* [TASK GOAL] Pictures in the records below must be left out. Return exactly the lines from the line with "О нас (247, 26)" to the line with "TÉRMINOS Y CONDICIONES (1429, 993)", both included.

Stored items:

____

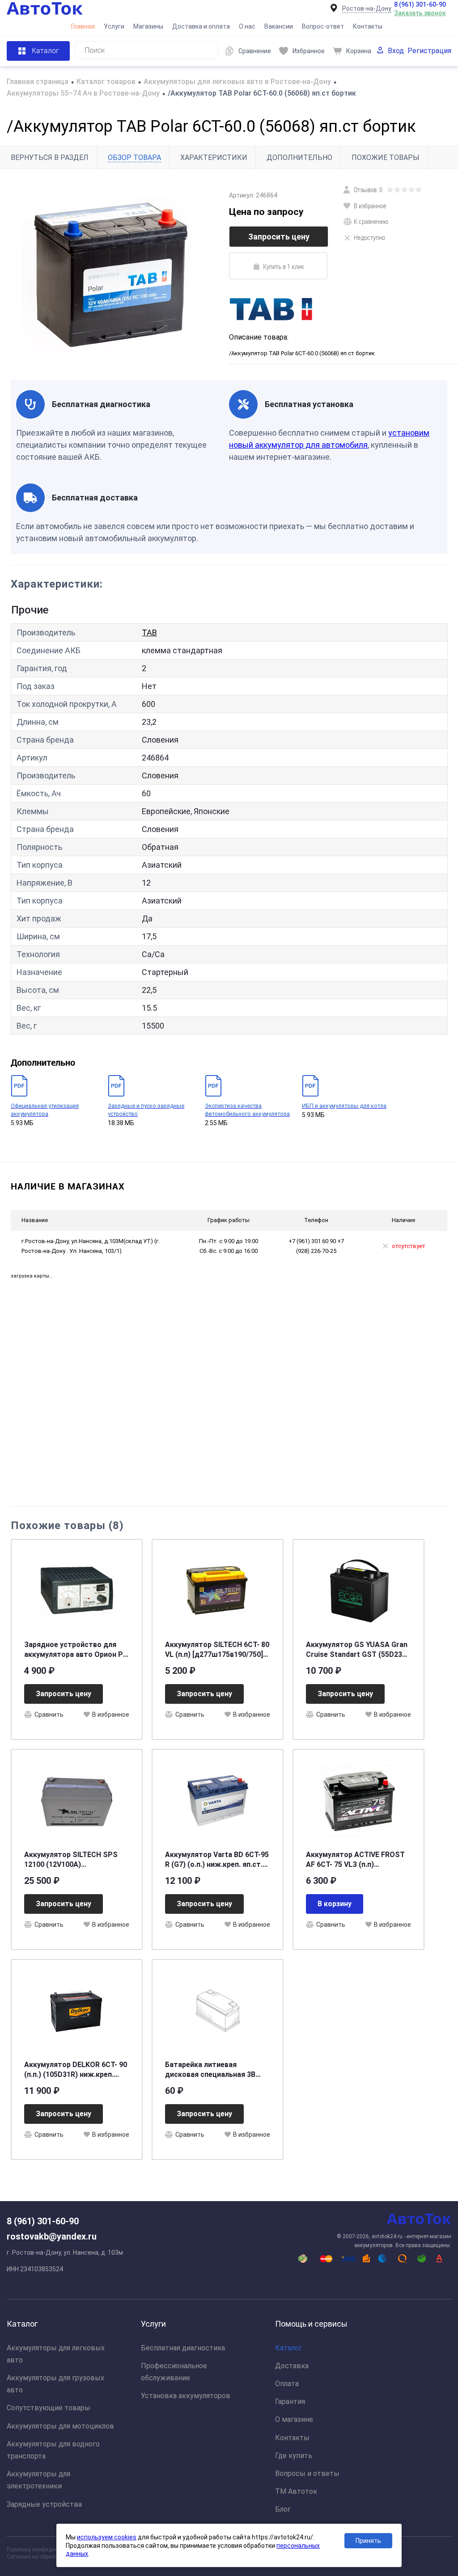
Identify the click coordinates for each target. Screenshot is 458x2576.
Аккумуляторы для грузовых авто (55, 2384)
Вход (396, 50)
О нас (247, 26)
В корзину (335, 1903)
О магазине (294, 2419)
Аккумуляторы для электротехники (38, 2480)
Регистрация (429, 50)
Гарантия (290, 2401)
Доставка (292, 2366)
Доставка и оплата (201, 26)
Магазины (148, 26)
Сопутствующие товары (48, 2408)
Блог (283, 2509)
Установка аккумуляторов (185, 2395)
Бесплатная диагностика (183, 2348)
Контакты (367, 26)
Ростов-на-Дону (366, 8)
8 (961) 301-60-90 (420, 4)
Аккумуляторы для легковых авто (56, 2354)
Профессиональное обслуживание (174, 2372)
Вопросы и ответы (307, 2473)
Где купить (293, 2455)
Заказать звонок (420, 13)
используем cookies (106, 2537)
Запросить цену (279, 236)
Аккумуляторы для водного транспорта (53, 2450)
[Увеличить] (114, 274)
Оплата (287, 2383)
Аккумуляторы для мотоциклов (60, 2426)
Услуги (114, 26)
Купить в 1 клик (283, 266)
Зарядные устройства (44, 2504)
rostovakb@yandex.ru (52, 2236)
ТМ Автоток (296, 2491)
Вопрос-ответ (323, 26)
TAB (149, 632)
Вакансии (278, 26)
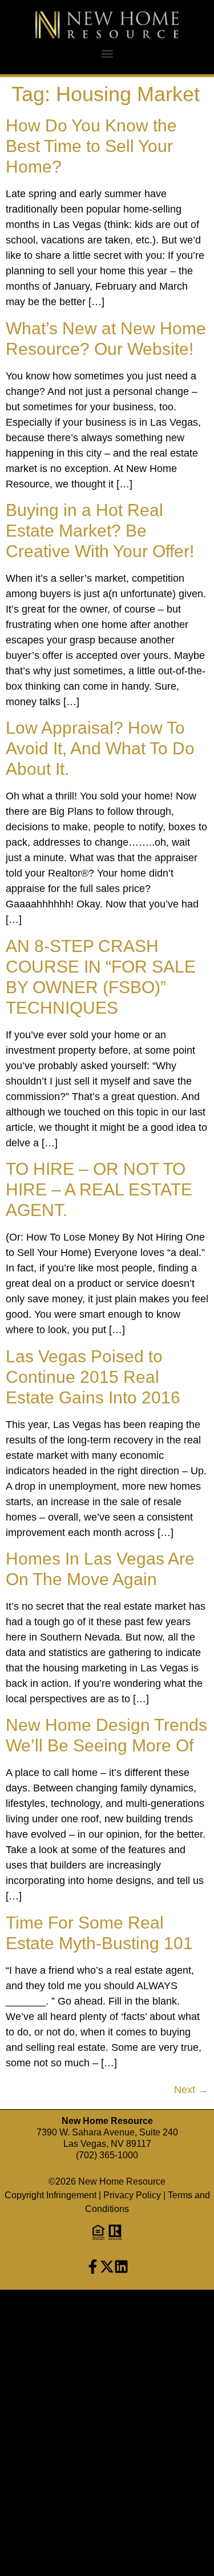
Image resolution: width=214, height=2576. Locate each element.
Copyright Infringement (50, 2195)
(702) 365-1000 (107, 2155)
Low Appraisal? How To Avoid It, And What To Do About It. (100, 748)
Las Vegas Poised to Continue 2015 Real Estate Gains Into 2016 (93, 1377)
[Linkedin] (121, 2266)
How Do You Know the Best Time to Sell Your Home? (91, 146)
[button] (107, 53)
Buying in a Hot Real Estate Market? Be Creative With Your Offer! (100, 531)
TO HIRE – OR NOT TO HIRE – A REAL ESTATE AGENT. (99, 1189)
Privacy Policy (132, 2195)
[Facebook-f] (93, 2266)
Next (191, 2089)
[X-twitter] (107, 2266)
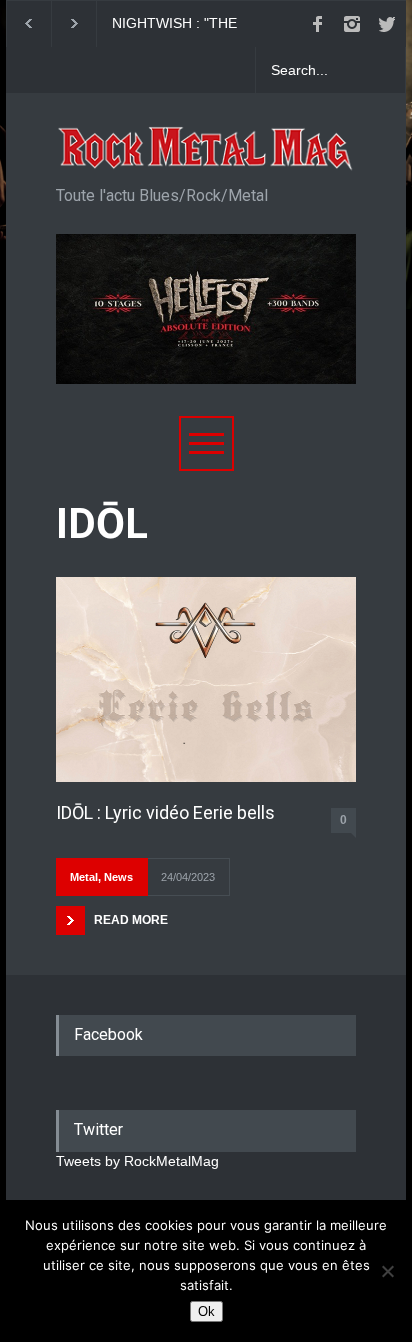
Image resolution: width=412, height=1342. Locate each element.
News (118, 877)
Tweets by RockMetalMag (137, 1161)
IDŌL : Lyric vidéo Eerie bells (165, 812)
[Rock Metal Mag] (206, 149)
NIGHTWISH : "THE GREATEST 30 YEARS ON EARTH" (196, 24)
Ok (206, 1311)
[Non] (387, 1271)
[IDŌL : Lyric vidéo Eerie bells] (206, 679)
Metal (84, 877)
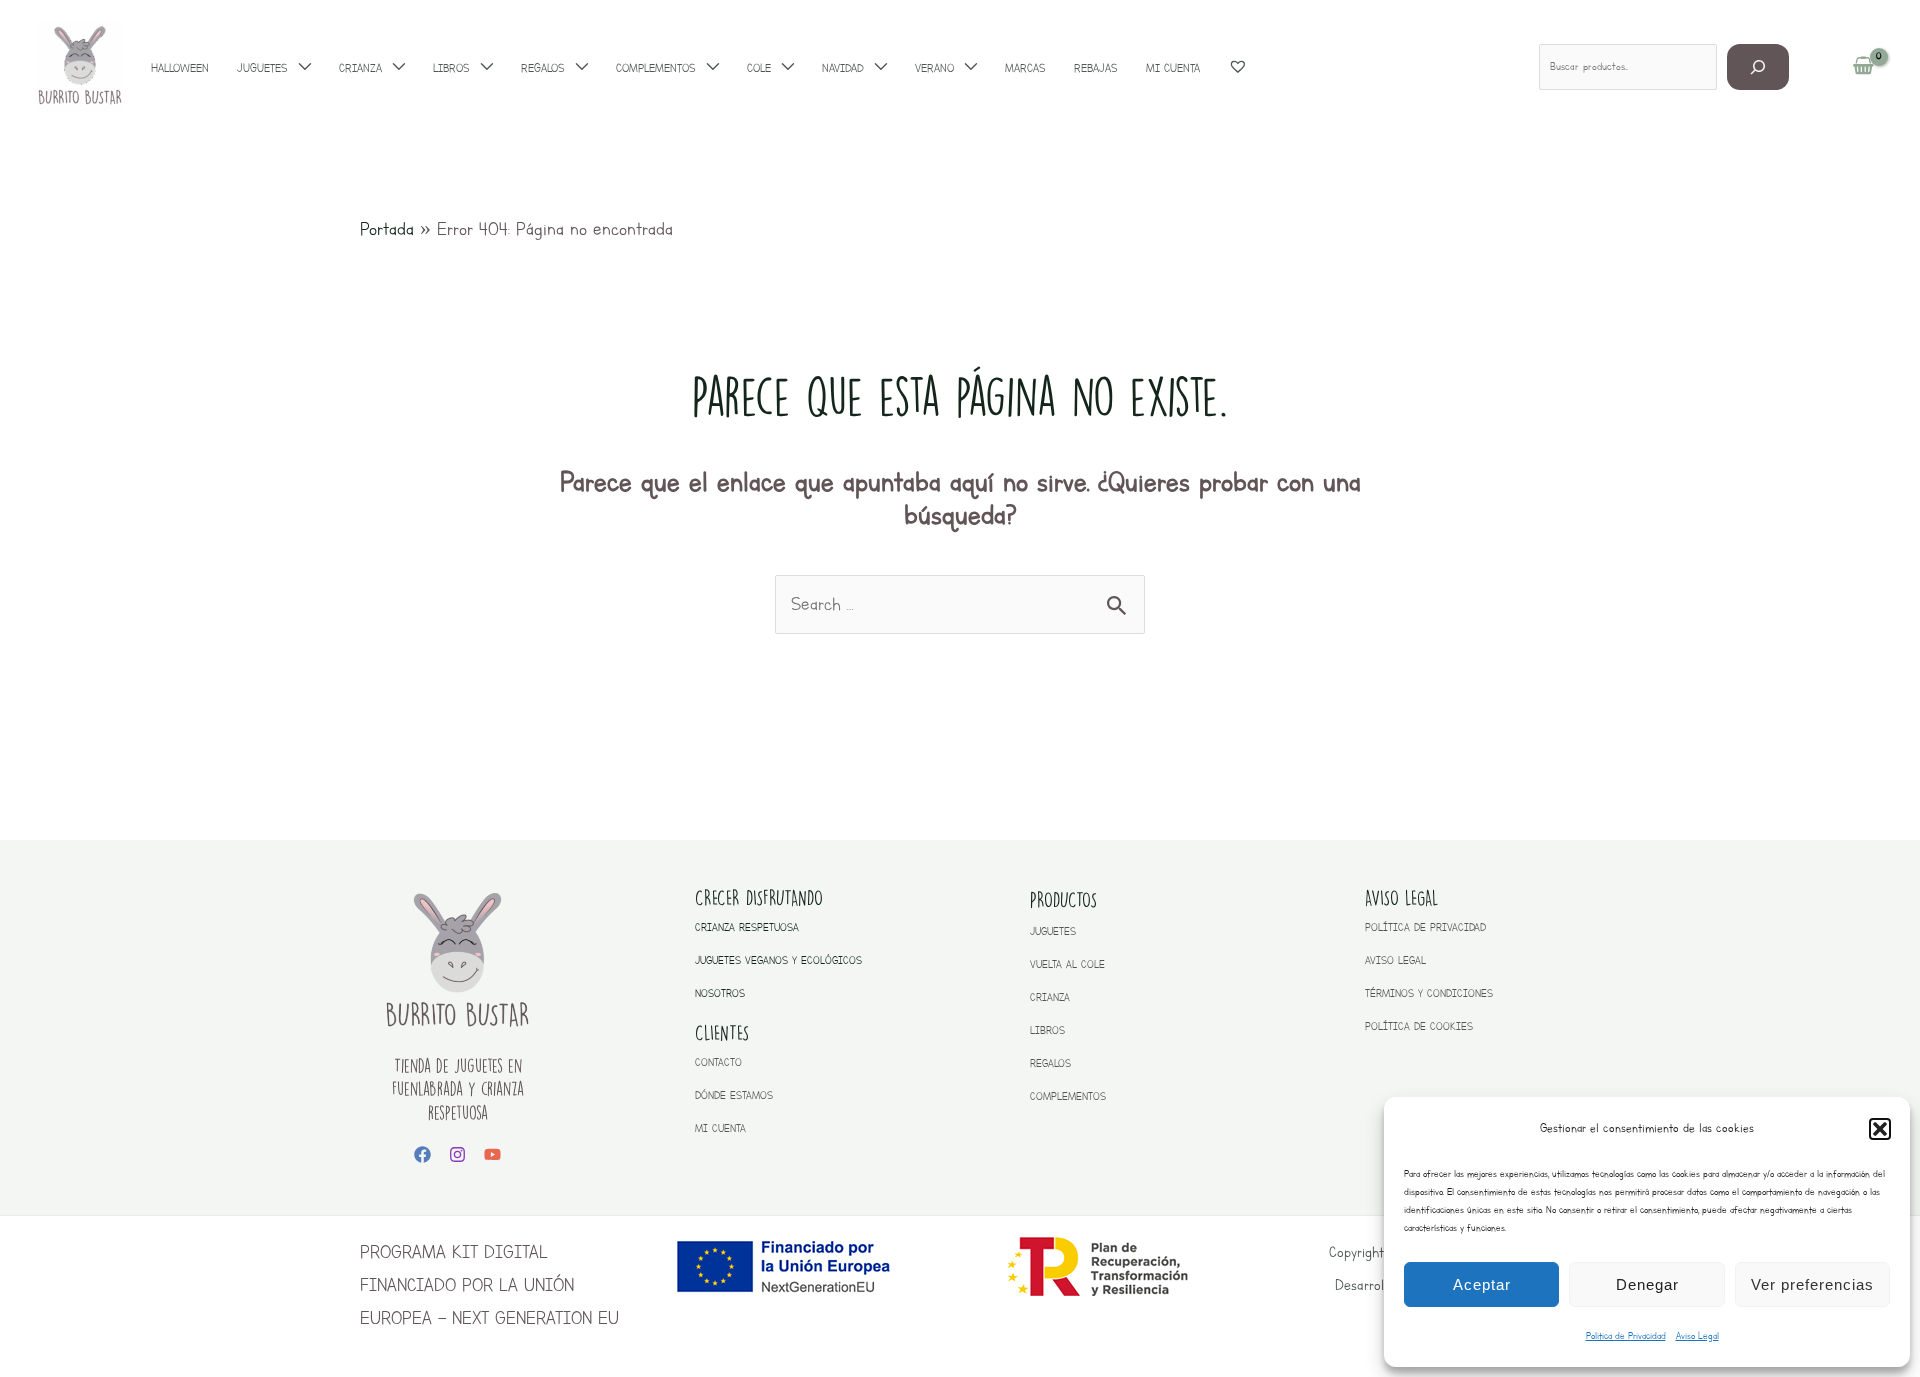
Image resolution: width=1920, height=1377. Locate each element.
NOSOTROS (720, 993)
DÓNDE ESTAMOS (734, 1095)
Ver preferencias (1812, 1284)
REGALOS (1050, 1063)
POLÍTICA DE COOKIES (1419, 1026)
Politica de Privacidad (1626, 1335)
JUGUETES (1053, 931)
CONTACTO (718, 1062)
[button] (1880, 1129)
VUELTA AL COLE (1067, 964)
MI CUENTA (720, 1128)
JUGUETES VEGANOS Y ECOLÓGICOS (778, 960)
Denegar (1647, 1284)
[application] (299, 68)
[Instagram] (457, 1154)
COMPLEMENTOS (1068, 1096)
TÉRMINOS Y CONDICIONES (1429, 993)
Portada (387, 229)
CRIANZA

____

* [PROBLEM SOLUTION]
О нас (247, 26)
В корзину (335, 1903)
О магазине (294, 2419)
Аккумуляторы для электротехники (38, 2480)
Регистрация (429, 50)
Гарантия (290, 2401)
Доставка (292, 2366)
Доставка и оплата (201, 26)
Магазины (148, 26)
Сопутствующие товары (48, 2408)
Блог (283, 2509)
Установка аккумуляторов (185, 2395)
Бесплатная диагностика (183, 2348)
Контакты (367, 26)
Ростов-на-Дону (366, 8)
8 (961) 301-60-90 (420, 4)
Аккумуляторы для легковых авто (56, 2354)
Профессиональное обслуживание (174, 2372)
Вопросы и ответы (307, 2473)
Где купить (293, 2455)
Заказать звонок (420, 13)
используем cookies (106, 2537)
Запросить цену (279, 236)
Аккумуляторы для водного транспорта (53, 2450)
[Увеличить] (114, 274)
Оплата (287, 2383)
Аккумуляторы для мотоциклов (60, 2426)
Услуги (114, 26)
Купить в 1 клик (283, 266)
Зарядные устройства (44, 2504)
rostovakb@yandex.ru (52, 2236)
ТМ Автоток (296, 2491)
Вопрос-ответ (323, 26)
TAB (149, 632)
Вакансии (278, 26)
Image resolution: width=214, height=2576. Locate each element.
Copyright Infringement (50, 2195)
(702) 365-1000 (107, 2155)
Low Appraisal? How To Avoid It, And What To Do About It. (100, 748)
Las Vegas Poised to Continue 2015 Real Estate Gains Into 2016 (93, 1377)
[Linkedin] (121, 2266)
How Do You Know the Best Time to Sell Your Home? (91, 146)
[button] (107, 53)
Buying in a Hot Real Estate Market? Be Creative With Your Offer! (100, 531)
TO HIRE – OR NOT TO HIRE – A REAL ESTATE AGENT. (99, 1189)
Privacy Policy (132, 2195)
[Facebook-f] (93, 2266)
Next (191, 2089)
[X-twitter] (107, 2266)
Image resolution: width=412, height=1342. Locate each element.
News (118, 877)
Tweets by RockMetalMag (137, 1161)
IDŌL : Lyric vidéo Eerie bells (165, 812)
[Rock Metal Mag] (206, 149)
NIGHTWISH : "THE GREATEST 30 YEARS ON EARTH" (196, 24)
Ok (206, 1311)
[Non] (387, 1271)
[IDŌL : Lyric vidéo Eerie bells] (206, 679)
Metal (84, 877)
Image resolution: width=1920, height=1377. Locate each element.
NOSOTROS (720, 993)
DÓNDE ESTAMOS (734, 1095)
Ver preferencias (1812, 1284)
REGALOS (1050, 1063)
POLÍTICA DE COOKIES (1419, 1026)
Politica de Privacidad (1626, 1335)
JUGUETES (1053, 931)
CONTACTO (718, 1062)
[button] (1880, 1129)
VUELTA AL COLE (1067, 964)
MI CUENTA (720, 1128)
JUGUETES VEGANOS Y ECOLÓGICOS (778, 960)
Denegar (1647, 1284)
[application] (299, 68)
[Instagram] (457, 1154)
COMPLEMENTOS (1068, 1096)
TÉRMINOS Y CONDICIONES (1429, 993)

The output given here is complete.